In this blog post, I share practical strategies for data scientists and statisticians to communicate more effectively with lab scientists in biotech. Instead of overwhelming collaborators with methods, I explain how to focus on decision-making, translate complex analyses into actionable probabilities, and build trust through clarity. I also offer tips for structuring meetings and anticipating common questions. Want to know how to make your insights drive real decisions in the lab?

Imagine this scenario: A data scientist explains a hierarchical Bayesian model for 45 minutes. Beautiful math. Elegant handling of batch effects. The lab scientists are polite but glazed over. Finally, someone interrupts: "Sorry, but should we move this compound forward or not?"

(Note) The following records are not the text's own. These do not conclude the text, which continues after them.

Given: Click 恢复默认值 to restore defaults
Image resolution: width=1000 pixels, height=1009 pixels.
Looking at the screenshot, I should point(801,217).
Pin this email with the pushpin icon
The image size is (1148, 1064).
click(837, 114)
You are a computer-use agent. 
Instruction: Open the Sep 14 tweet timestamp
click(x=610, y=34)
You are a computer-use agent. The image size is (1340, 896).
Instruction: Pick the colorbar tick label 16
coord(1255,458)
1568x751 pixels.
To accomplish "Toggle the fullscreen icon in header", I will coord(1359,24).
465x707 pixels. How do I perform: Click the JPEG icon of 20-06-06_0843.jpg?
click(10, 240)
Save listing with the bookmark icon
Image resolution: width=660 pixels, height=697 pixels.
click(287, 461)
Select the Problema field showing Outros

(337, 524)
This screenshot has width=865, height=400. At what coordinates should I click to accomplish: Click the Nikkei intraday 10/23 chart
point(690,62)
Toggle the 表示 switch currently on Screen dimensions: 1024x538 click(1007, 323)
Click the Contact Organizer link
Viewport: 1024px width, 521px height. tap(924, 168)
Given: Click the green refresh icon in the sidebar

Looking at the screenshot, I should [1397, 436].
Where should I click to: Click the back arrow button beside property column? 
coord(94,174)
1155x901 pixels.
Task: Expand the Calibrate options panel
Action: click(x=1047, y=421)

The data scientist hadn't even calculated that probability.

Sound familiar?

If you're a statistician or data scientist in biotech, you've probably been there. You've spent hours on sophisticated analyses, crafted beautiful slides about your methods, and watched your audience's eyes glaze over while you explained mixed-effects models.

Meanwhile, they just needed to know if they should spend $200K on the next experiment.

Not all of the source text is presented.